Strafvollzug - Experte ortet „Organisationsprobleme“

Wien/Krems/Stein (APA) - Im Hinblick auf den verwahrlosten 74-jährigen Häftling in der Justizanstalt Krems-Stein ortet Walter Hammerschick, ...

Wien/Krems/Stein (APA) - Im Hinblick auf den verwahrlosten 74-jährigen Häftling in der Justizanstalt Krems-Stein ortet Walter Hammerschick, Geschäftsführer des Instituts für Rechts- und Kriminalsoziologie, „Organisationsprobleme“. Der Strafvollzugs-Experte sprach sich am Mittwoch gegenüber der APA für eine „grundlegende Analyse der Vollzugsbedingungen und der Organisationsstrukturen“ aus, „um solche Dinge zu verhindern“.
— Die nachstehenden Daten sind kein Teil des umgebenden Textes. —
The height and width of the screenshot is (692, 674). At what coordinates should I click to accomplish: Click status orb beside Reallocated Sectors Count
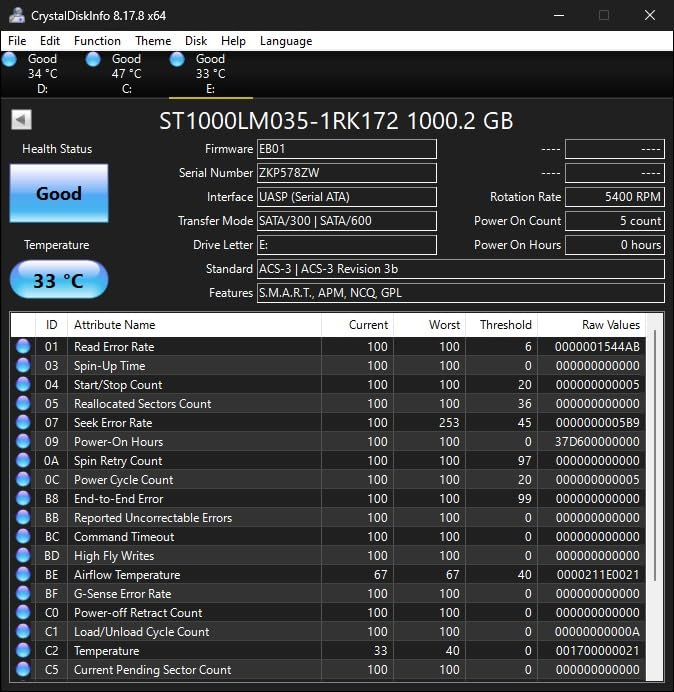tap(23, 404)
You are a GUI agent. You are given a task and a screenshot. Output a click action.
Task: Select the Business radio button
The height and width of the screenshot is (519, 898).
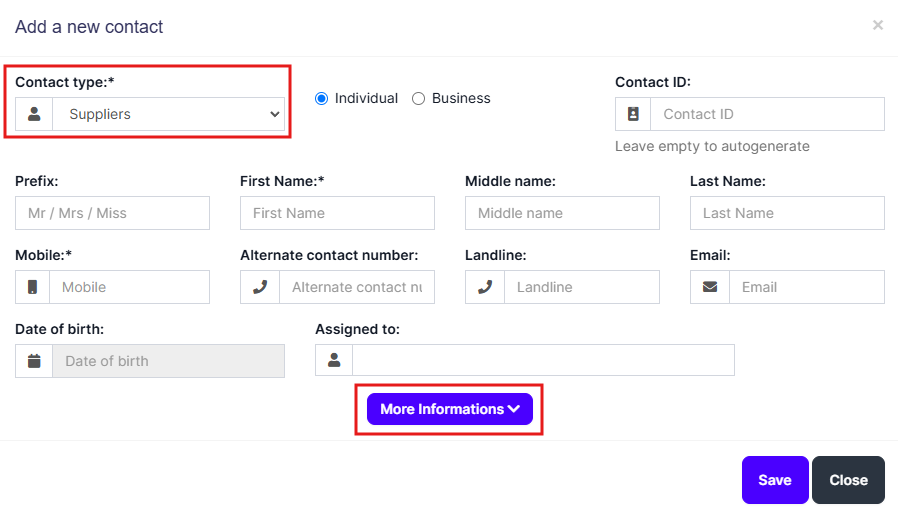click(419, 98)
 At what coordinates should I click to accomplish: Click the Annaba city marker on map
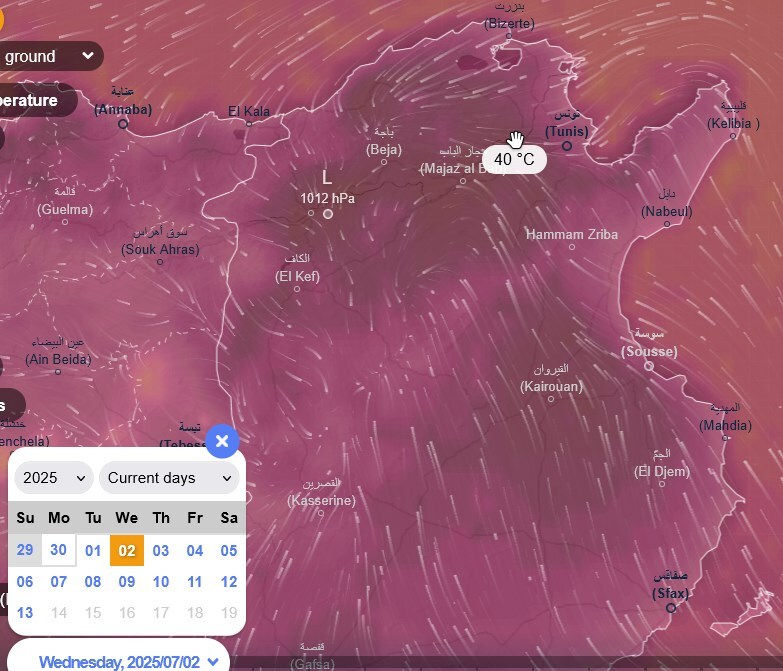pyautogui.click(x=123, y=124)
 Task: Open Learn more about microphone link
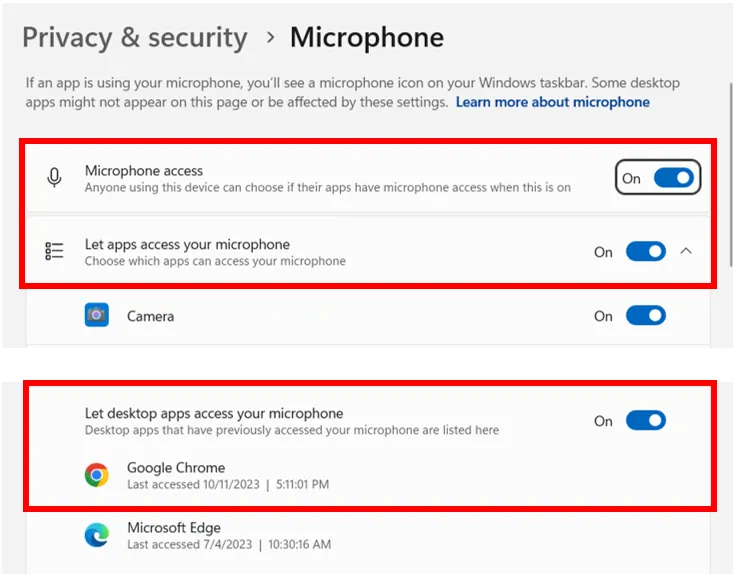pos(552,102)
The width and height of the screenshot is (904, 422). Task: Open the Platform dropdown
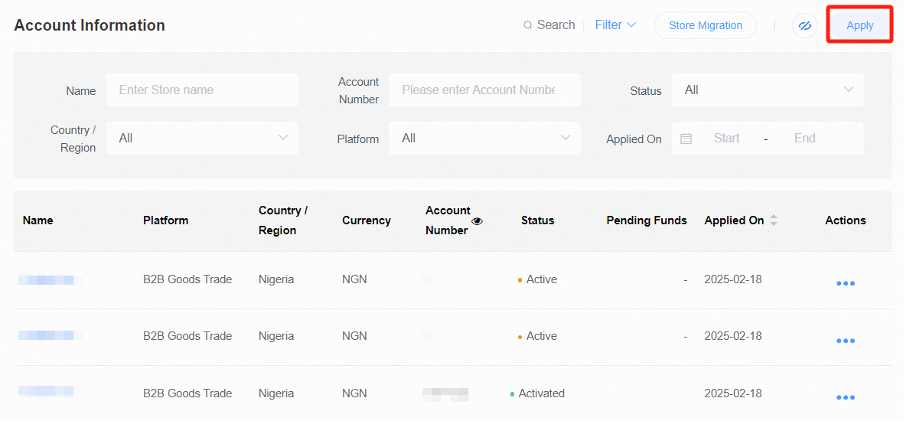485,138
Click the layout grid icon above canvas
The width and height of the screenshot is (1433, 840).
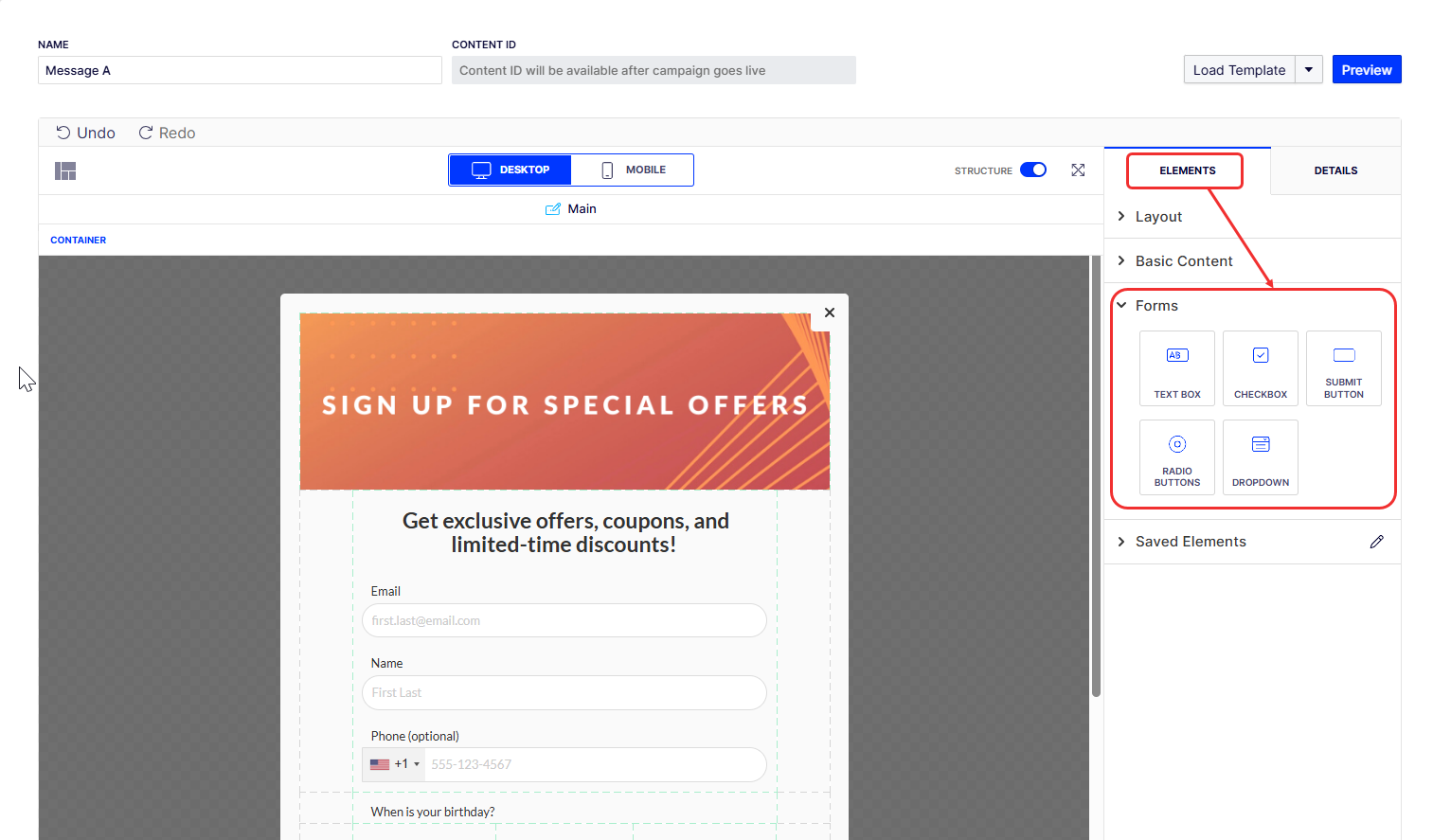[x=65, y=170]
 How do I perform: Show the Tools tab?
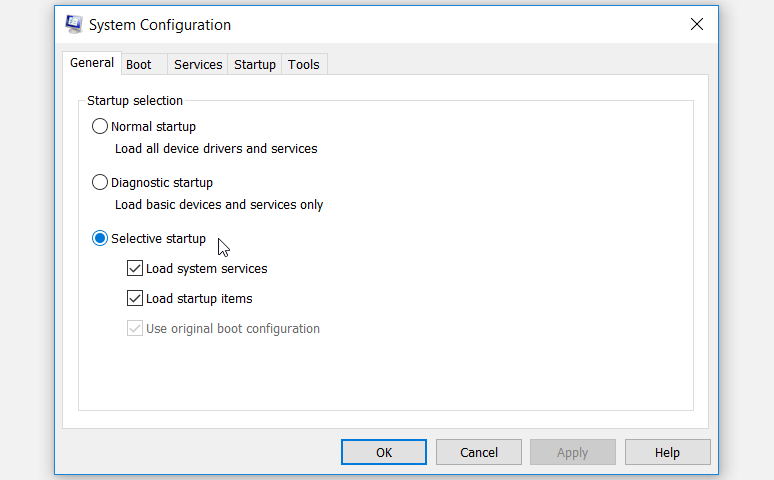(x=304, y=65)
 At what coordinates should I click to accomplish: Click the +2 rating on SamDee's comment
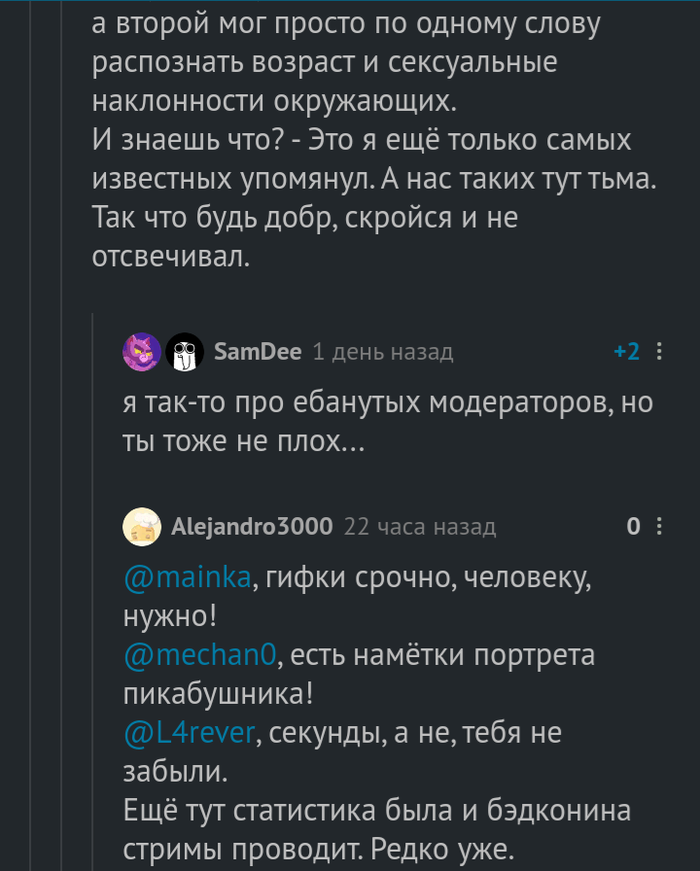pos(627,351)
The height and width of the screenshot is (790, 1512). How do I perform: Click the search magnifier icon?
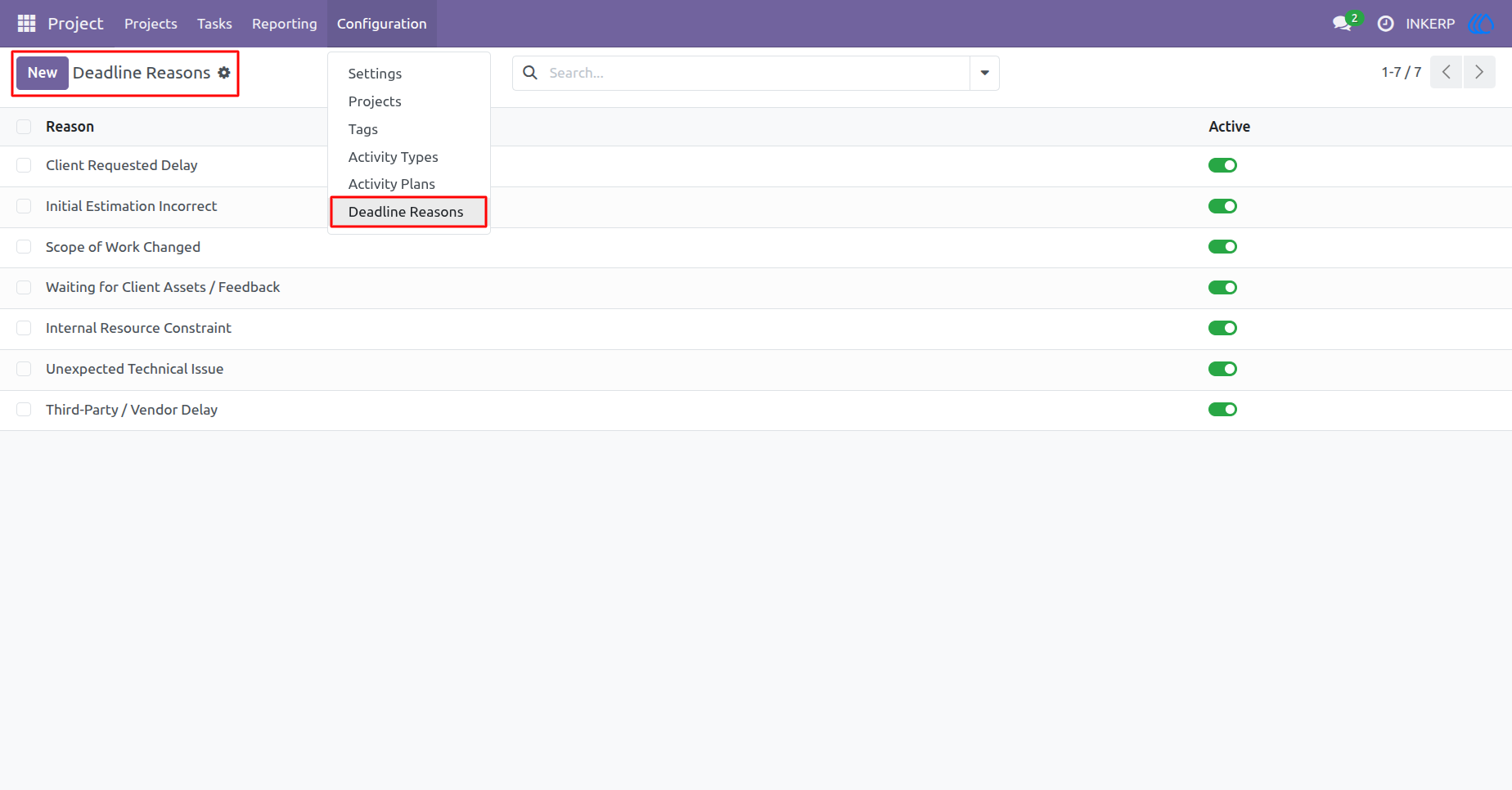point(530,73)
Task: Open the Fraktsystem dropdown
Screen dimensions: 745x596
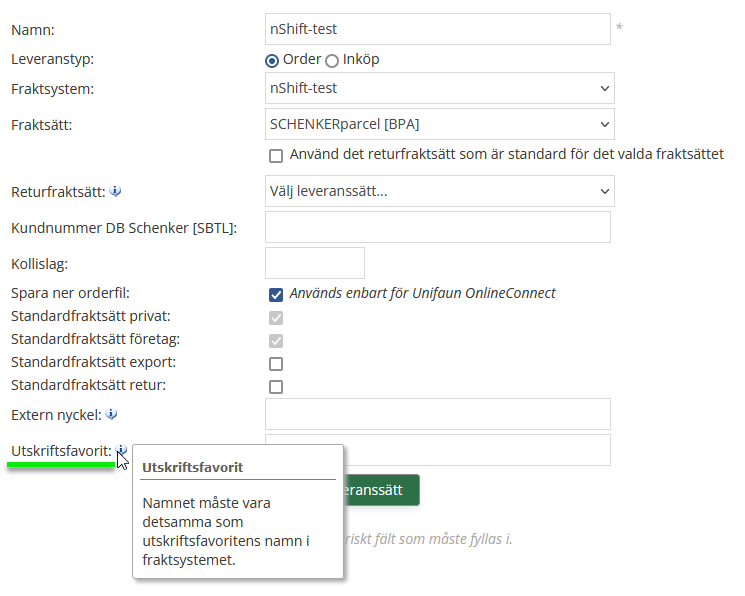Action: pos(439,88)

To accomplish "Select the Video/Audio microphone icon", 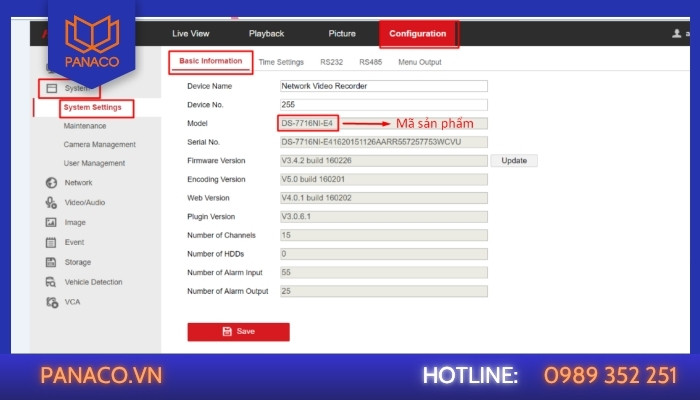I will 51,203.
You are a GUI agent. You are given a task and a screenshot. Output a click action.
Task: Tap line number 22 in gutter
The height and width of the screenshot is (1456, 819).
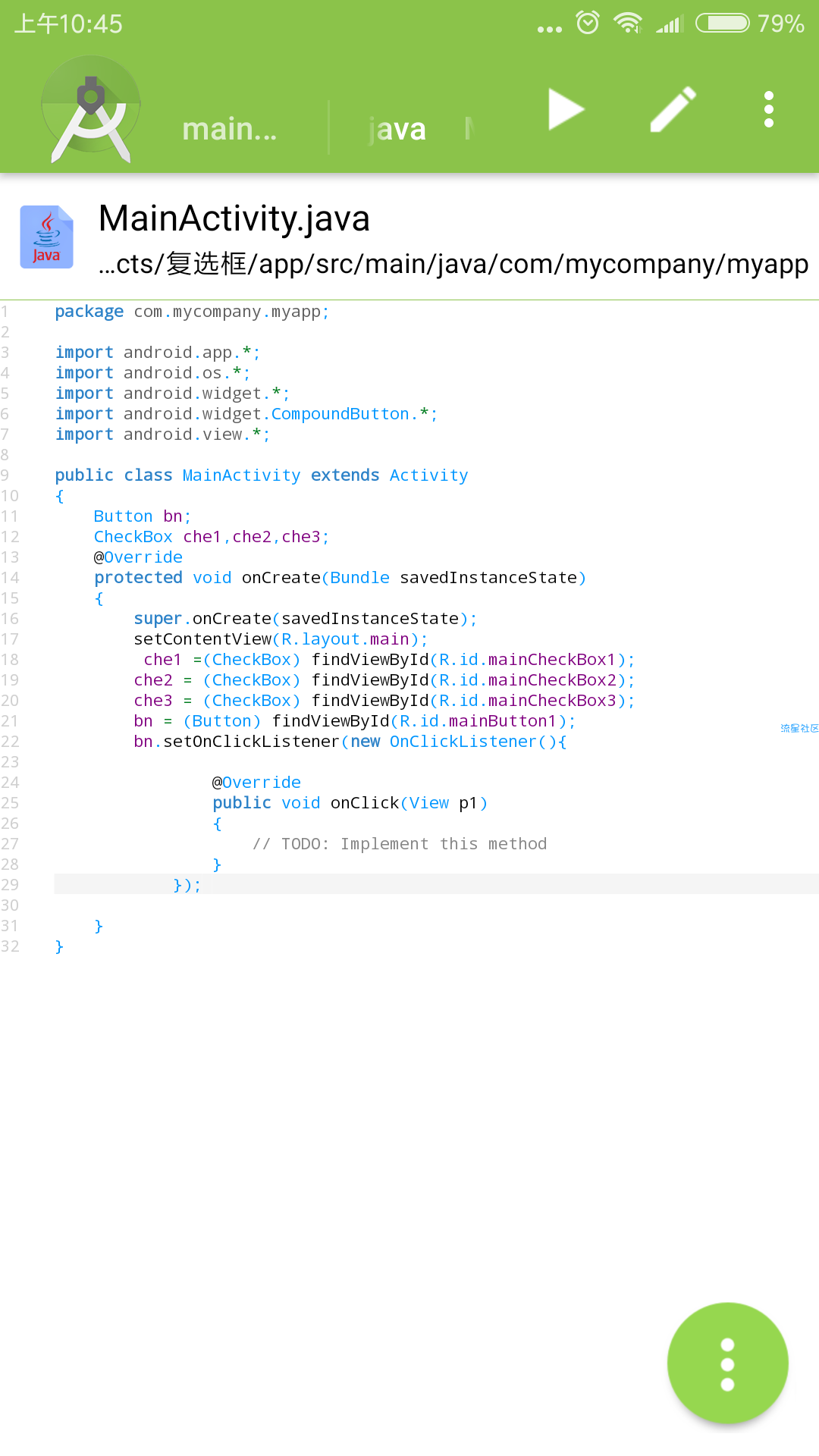click(10, 742)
„Wenn ein Beamter Fehler macht, ist dies das eine. Dass das im Gesamtsystem so einfach untergehen kann, ist das zentrale Problem“, sagte Hammerschick. Bezogen auf den konkreten Fall „kann es nicht damit getan sein, dass einzelne Köpfe rollen. Man muss im Detail die Strukturen untersuchen, die dazu geführt haben. Ressourcen spielen dabei sicher eine Rolle“.

Wesentliche Aufgabe des Maßnahmenvollzugs sei es, ein entsprechendes Behandlungsangebot zu schaffen, um einen Häftling nach Verbüßung der über ihn verhängten Freiheitsstrafe wieder entlassen zu können. Der menschenunwürdige Zustand, in dem der 74-Jährige in seiner Zelle in Krems-Stein vorgefunden wurde, „lässt Zweifel an der Behandlung aufkommen“, bemerkte Hammerschick.

Darüber hinaus lege der Anlassfall nahe, „über entsprechende Rechtsschutzmaßnahmen für im Maßnahmevollzug Angehaltene nachzudenken“, gab der Experte zu bedenken. Für andere zwangsweise angehaltene psychisch Kranke seien diese - etwa in Form der Patientenanwaltschaften - gegeben.